Currently, StratoVirt supports three types of virtual NICs: virtio-net, vhost-net, and vhost-user-net, which implement the data plane based on the virtio protocol. The virtio-net data plane has a layer switching from the user mode to the kernel mode. vhost-net solves this problem by offloading the data plane to the kernel. However, the guest still needs to be trapped to notify the backend. This problem is solved by vhost-user-net, which offloads the data plane to the user-mode process, binds a fixed core, and continuously performs polling operations on the shared ring. The following describes how these vNICs are implemented.

virtio-net

virtio-net is a para-virtualization solution that uses the virtio protocol and tap devices to implement front-end and back-end communication.
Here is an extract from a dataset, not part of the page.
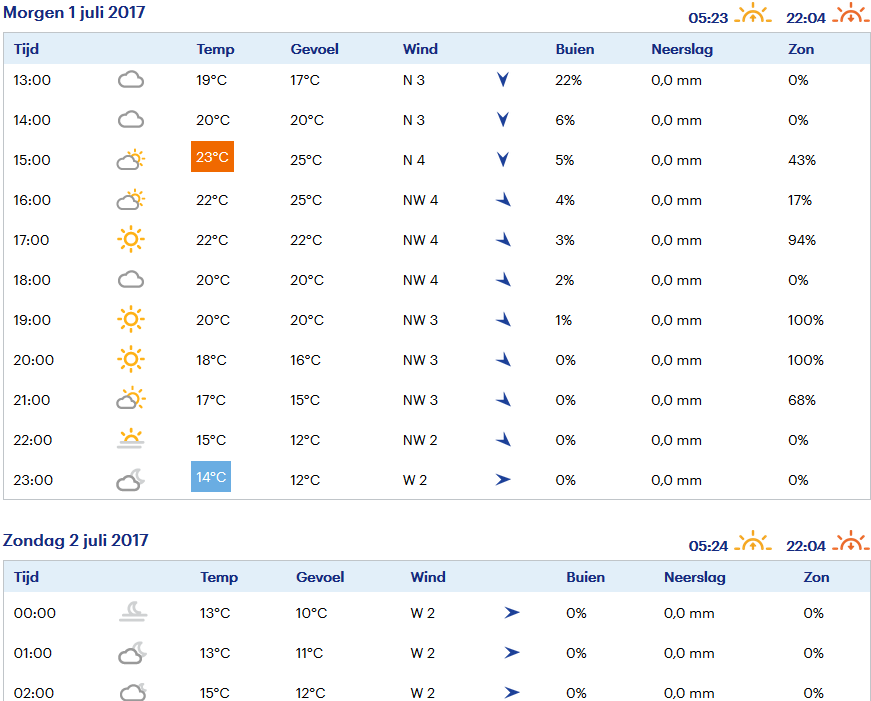
Task: Open the Zondag 2 juli 2017 heading
Action: point(76,540)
The virtio protocol is an I/O transmission protocol used in para-virtualization scenarios. It solves the performance overhead problem caused by emulated instructions in full virtualization scenarios. The following figure shows the overall framework of virtio-net.

The guest must support the virtio-net driver. The guest and StratoVirt process I/O requests through shared memory based on the virtio protocol.

Packet sending process:

(1) The guest uses the virtio-net driver to store the I/O request in the sending queue and triggers the trap to notify the backend.
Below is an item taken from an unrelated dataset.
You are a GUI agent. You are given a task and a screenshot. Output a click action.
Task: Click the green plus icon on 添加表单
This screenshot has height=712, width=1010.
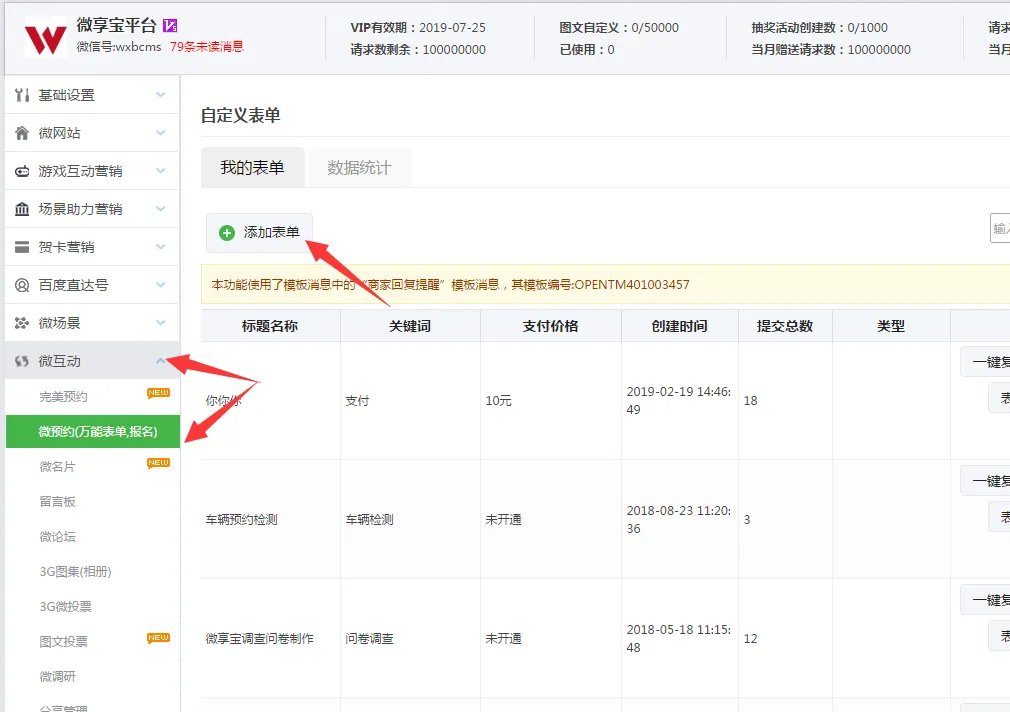[228, 232]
(2) After the trap is triggered, KVM notifies StratoVirt through eventfd that data in the shared ring needs to be processed.

(3) StratoVirt obtains data from the ring and sends the data to the tap device. Then, the tap device automatically sends the data to the physical NIC.

Packet receiving process:

(1) When the physical NIC sends data to the tap device, StratoVirt listens to the sending.

(2) StratoVirt fetches the I/O request from the tap device and stores it in the receiving queue of the shared ring.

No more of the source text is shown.